How to complete this task: Reproduce the part of the PySpark column-slicing thread below that lies between "# unlike a simple" and "students_data.show()", inclusive, keeping every character unchanged.

0

I have a dataframe and I want to slice all the values of that column but I don't know how to do this?

My DataFrame

+-------------+------+
|    studentID|gender|
+-------------+------+
|1901000200   |     M|
|1901000500   |     M|
|1901000500   |     M|
|1901000500   |     M|
|1901000500   |     M|
+-------------+------+

I have converted the studentID into string but not able to remove first 190 from it. I want below output.

+-------------+------+
|    studentID|gender|
+-------------+------+
|   1000200   |     M|
|   1000500   |     M|
|   1000500   |     M|
|   1000500   |     M|
|   1000500   |     M|
+-------------+------+

I tried below method but it is giving me error.

students_data = students_data.withColumn('studentID',F.lit(students_data["studentID"][2:]))

TypeError: startPos and length must be the same type. Got <class 'int'> and <class 'NoneType'>, respectively.
Subham
  • 671
  • 9
  • 23
  • Yes I did the same way but when i tried to convert the `studentID` again to int it gives me some weird negative integer value. – Subham Mar 09 '20 at 07:06

1 Answers1

1
from pyspark.sql import functions as F

# replicating the sample data from the OP.
students_data = sqlContext.createDataFrame(
[[1901000200,'M'],
[1901000500,'M'],
[1901000500,'M'],
[1901000500,'M'],
[1901000500,'M']],
["studentid", "gender"])

# unlike a simple python list transformation - we need to define the last position in the transform
# in case you aren't sure about the length one can define a random large number say 10k.
students_data = students_data.withColumn(
  'studentID',
  F.lit(students_data["studentID"][4:10000]).cast("string"))

students_data.show()

Output:

+---------+------+
|studentID|gender|
+---------+------+
|  1000200|     M|
|  1000500|     M|
|  1000500|     M|
|  1000500|     M|
|  1000500|     M|
+---------+------+
Sunny Shukla
  • 342
  • 2
  • 8

Supplied records:

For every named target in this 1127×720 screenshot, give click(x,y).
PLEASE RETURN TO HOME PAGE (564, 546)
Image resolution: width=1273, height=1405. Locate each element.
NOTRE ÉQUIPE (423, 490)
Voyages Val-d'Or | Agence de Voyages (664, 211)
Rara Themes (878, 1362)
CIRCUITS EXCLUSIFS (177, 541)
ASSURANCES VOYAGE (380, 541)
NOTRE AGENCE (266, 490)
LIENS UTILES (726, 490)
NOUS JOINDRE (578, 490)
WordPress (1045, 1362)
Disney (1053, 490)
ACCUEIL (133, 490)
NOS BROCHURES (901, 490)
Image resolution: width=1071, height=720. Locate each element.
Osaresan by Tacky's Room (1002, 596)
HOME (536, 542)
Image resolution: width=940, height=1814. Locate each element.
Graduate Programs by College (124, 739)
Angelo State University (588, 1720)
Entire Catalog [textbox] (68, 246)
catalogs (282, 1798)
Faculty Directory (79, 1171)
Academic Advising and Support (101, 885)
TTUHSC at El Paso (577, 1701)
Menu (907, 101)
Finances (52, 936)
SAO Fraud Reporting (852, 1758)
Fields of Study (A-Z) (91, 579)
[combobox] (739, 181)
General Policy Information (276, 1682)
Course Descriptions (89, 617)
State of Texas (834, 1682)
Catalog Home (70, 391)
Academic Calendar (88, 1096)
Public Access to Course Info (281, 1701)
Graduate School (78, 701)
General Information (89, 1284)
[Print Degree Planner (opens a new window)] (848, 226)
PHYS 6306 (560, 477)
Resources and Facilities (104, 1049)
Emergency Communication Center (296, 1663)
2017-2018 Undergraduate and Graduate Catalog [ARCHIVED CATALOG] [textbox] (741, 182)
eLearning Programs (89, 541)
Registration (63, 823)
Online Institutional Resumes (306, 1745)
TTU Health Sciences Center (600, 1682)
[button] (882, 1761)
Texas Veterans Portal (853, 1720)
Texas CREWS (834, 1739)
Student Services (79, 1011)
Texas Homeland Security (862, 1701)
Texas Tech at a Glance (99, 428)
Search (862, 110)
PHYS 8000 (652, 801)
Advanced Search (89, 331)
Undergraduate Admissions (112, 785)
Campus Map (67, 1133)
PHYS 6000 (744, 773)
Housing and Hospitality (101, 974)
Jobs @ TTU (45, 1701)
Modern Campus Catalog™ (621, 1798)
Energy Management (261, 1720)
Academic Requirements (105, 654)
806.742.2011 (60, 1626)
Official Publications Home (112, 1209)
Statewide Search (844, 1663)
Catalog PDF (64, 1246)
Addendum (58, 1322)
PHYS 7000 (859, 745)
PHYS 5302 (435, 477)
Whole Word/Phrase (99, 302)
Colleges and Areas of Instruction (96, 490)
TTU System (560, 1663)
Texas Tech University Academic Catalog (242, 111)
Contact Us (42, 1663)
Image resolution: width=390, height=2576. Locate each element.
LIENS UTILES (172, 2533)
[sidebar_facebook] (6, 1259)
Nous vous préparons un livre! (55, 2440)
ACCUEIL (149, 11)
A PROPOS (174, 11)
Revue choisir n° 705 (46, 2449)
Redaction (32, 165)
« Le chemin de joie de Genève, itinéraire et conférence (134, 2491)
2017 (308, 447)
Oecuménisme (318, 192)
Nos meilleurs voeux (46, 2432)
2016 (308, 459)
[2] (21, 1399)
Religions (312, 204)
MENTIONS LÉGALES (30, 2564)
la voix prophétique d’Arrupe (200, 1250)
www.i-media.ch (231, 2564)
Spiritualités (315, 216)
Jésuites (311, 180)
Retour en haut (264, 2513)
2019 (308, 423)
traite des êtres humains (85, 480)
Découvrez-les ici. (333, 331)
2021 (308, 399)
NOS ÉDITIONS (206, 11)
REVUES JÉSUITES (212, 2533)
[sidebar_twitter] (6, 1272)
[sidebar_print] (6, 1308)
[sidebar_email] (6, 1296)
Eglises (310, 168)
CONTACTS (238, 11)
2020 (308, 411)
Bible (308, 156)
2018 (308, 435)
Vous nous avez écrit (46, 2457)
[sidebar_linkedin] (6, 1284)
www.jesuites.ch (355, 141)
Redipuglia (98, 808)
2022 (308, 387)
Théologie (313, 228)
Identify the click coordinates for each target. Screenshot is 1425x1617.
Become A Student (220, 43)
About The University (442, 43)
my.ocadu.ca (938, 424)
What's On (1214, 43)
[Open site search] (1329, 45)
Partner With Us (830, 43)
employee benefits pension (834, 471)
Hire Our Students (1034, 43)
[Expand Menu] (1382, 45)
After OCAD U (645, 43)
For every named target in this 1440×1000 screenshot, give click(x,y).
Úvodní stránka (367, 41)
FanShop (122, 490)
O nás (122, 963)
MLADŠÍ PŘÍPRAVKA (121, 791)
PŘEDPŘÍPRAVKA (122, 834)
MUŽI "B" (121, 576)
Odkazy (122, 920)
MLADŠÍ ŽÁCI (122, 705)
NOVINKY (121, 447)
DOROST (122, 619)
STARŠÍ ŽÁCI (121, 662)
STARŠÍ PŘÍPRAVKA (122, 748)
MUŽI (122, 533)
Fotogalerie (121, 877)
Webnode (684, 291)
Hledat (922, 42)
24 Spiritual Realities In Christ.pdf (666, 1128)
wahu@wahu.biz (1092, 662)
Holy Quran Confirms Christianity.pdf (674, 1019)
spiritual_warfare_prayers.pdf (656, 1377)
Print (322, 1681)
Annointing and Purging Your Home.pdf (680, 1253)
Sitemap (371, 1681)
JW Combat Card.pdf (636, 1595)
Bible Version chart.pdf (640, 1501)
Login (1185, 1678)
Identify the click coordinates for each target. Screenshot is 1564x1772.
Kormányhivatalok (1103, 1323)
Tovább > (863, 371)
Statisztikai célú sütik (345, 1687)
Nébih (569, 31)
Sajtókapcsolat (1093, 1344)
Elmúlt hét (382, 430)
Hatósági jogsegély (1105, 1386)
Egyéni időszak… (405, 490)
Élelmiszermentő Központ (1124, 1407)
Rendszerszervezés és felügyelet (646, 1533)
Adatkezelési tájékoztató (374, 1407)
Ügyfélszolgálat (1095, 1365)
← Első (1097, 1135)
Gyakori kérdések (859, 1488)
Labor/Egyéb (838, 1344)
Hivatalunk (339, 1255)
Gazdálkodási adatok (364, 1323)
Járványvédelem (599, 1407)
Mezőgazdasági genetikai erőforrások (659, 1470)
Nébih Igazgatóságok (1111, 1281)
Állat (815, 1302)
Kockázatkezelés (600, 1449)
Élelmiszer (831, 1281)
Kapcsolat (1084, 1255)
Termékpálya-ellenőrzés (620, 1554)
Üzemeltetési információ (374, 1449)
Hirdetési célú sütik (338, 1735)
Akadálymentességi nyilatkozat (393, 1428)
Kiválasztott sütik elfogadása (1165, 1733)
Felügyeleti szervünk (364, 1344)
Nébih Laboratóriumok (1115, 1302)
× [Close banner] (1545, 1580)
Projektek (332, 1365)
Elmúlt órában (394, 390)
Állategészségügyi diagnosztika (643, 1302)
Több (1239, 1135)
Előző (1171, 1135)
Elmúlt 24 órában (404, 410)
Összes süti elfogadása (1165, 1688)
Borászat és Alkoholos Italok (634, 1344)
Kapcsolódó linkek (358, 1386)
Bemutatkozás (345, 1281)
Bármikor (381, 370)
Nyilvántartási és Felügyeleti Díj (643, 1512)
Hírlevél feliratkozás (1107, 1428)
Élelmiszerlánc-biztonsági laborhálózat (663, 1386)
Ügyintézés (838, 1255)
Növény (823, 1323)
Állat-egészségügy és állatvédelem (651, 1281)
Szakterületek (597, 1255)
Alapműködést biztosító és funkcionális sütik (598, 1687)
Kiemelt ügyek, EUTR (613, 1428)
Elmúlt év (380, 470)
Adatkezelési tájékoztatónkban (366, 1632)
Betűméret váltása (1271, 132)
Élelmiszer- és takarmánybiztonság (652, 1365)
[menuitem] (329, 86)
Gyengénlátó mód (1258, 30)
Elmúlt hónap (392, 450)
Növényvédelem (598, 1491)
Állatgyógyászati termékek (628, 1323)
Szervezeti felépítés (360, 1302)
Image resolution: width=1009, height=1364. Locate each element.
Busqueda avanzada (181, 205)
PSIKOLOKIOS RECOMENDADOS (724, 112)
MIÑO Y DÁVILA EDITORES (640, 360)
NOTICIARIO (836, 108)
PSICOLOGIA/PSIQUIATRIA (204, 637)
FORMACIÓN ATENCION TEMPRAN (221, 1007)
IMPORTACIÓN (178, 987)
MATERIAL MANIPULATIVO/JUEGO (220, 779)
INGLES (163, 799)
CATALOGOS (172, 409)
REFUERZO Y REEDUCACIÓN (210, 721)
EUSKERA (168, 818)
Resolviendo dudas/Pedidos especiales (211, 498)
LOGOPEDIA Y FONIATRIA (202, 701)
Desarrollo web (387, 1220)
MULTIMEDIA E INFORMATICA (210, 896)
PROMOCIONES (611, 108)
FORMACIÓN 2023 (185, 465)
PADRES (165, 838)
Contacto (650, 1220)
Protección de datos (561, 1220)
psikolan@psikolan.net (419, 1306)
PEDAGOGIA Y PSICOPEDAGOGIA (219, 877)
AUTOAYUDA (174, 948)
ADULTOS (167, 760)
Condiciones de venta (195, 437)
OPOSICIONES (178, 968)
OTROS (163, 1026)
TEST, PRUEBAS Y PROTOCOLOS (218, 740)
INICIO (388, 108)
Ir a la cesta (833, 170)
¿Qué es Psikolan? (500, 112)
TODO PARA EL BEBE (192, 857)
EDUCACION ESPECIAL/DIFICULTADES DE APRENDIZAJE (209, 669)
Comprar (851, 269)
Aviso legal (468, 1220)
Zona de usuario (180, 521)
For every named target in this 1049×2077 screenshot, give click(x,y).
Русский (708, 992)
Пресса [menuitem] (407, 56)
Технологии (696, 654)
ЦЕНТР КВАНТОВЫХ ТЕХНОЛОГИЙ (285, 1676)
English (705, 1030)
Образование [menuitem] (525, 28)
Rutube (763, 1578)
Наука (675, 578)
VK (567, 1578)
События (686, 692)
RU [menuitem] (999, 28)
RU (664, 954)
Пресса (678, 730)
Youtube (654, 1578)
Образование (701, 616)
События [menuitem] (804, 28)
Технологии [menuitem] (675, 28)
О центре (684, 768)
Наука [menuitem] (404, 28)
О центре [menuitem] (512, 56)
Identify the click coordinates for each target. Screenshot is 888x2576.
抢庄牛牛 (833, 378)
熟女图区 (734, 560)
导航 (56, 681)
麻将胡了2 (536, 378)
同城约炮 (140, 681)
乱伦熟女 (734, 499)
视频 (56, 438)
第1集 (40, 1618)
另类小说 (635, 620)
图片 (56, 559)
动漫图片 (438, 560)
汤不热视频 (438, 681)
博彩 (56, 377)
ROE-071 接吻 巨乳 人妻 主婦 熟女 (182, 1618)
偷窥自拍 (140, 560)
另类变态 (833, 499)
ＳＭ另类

Task result:
# unlike a simple python list transformation - we need to define the last position in the transform
# in case you aren't sure about the length one can define a random large number say 10k.
students_data = students_data.withColumn(
  'studentID',
  F.lit(students_data["studentID"][4:10000]).cast("string"))

students_data.show()